1. A composition of matter comprising:

a plant extract;

a chemical mixture;

a surfactant;

an anti-foam agent; and

a preservative that together work synergistically to increase metabolism of microorganisms.

2. The composition of claim 1 where the plant extract is an extract of Ascophyllum sp.

3. The composition of claim 1 where the chemical mixture is selected from the group consisting of: carnitine, glutamate, citrate, biotin, L-alanine, folic acid, EDTA, B1-thiamine, niacinamide, B6-pyrdoxine, d-panthenol, B2-riboflavine, and B12.

4. The composition of claim 1 where the chemical mixture acts as intra-cellular metabolic aids.

5. The composition of claim 1 where the surfactant is a natural coconut oil soap.
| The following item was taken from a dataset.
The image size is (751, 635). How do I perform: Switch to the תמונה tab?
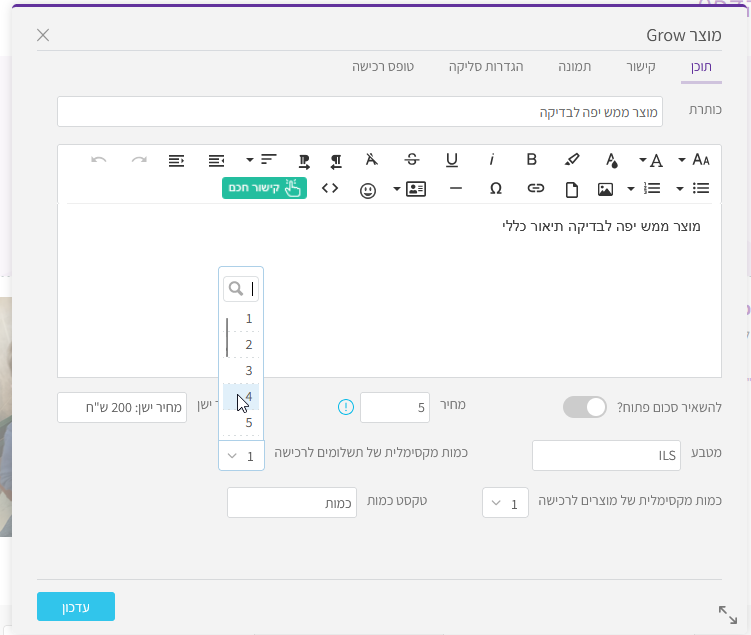pos(574,66)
6. The composition of claim 1 which reduces the fats, oils and grease in a waste water system including its collection lines and treatment plant by increasing metabolism of microorganisms.

7. A composition of matter having a mechanism of cellular metabolic increase to optimize efficiency in processes that depend upon living organism metabolism for their operation and/or product production.
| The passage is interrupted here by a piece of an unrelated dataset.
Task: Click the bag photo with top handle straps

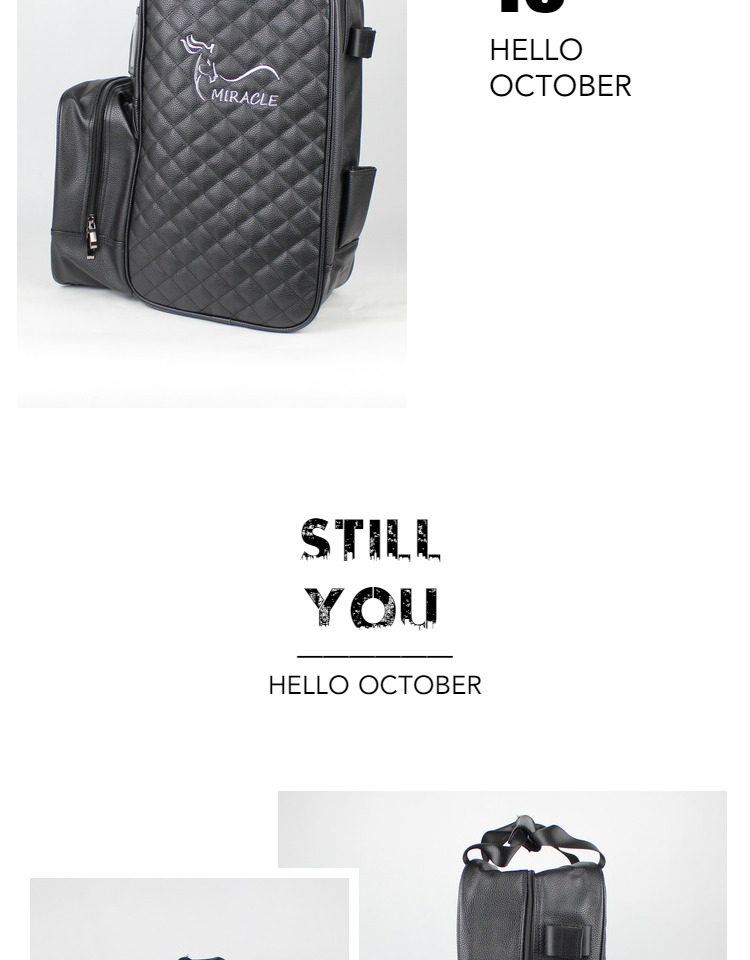Action: pos(503,876)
8. The composition of claim 7 used to treat waste water to reduce its overall biochemical oxygen demand, solids content and improve its settability.
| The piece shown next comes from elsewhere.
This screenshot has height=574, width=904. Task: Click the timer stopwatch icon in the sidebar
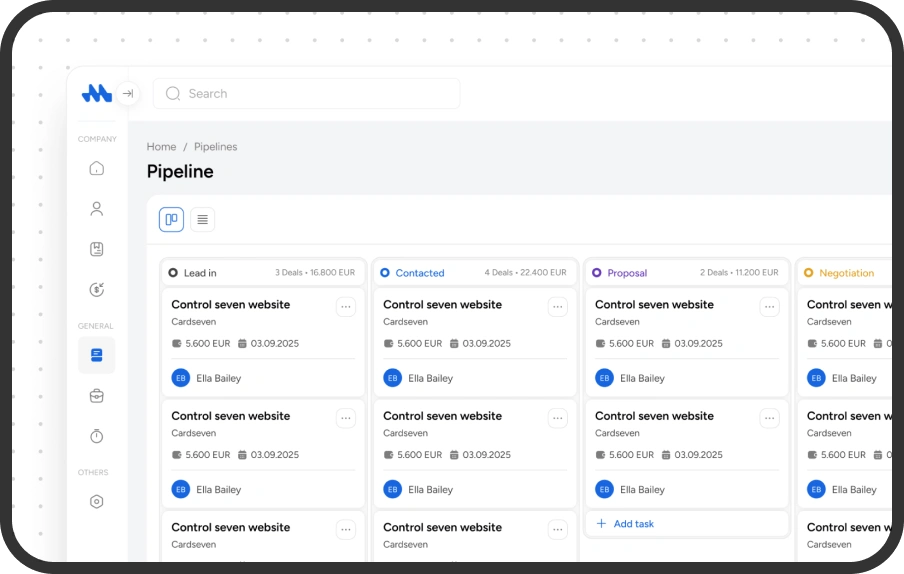click(97, 437)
9. The composition of claim 7 used to increase production of extracellular products by stimulation of beneficial microorganisms to increase their utilization substrates.

10. The composition of claim 7 used to increase production of alcohol and other fermentation processes using microorganisms.

11. The composition of claim 7 used to increase yield of antibiotics and other biotechnology products produced from cultivation of microorganisms where the composition is used to activate the microorganisms to a greater rate of respiration and thus conversion of substrate to usable product.

12. The composition of claim 7 that is used to reduce hydrogen sulfide odor from a waste water system.

13. The composition of claim 7 that is used to reduce odor from an animal waste system.

14. The composition of claim 7 that is used to increase the methane production from anaerobic digested organic matter.

15. The composition of claim 7 that is used to reduce organic solids from aerobic and/or anaerobic digester processes.

16. The composition of claim 7 used to optimize agricultural supplements including fertilizers and crop stimulants by stimulation of soil microorganisms.

17. The composition of claim 7 used to control aquatic algae growth in ponds, lakes and lagoons by stimulation of microorganisms and their consumption of otherwise available nutrients.

18. The composition of claim 7 added to commercially used microorganisms to increase their effectiveness for their designated purpose.

19. The composition of claim 7 used to optimize environmental remediation of hydrocarbon spills.

20. The composition of claim 7 used to increase the production of methane in anaerobic environments.

21. The composition of claim 7 used to reduce the TKN in wastewater.

22. The composition of claim 7 used to reduce the sludge in lagoons, digesters and sludge storage tanks.

23. The composition of claim 7 used to reduce odors in animal housing units and CAFO's.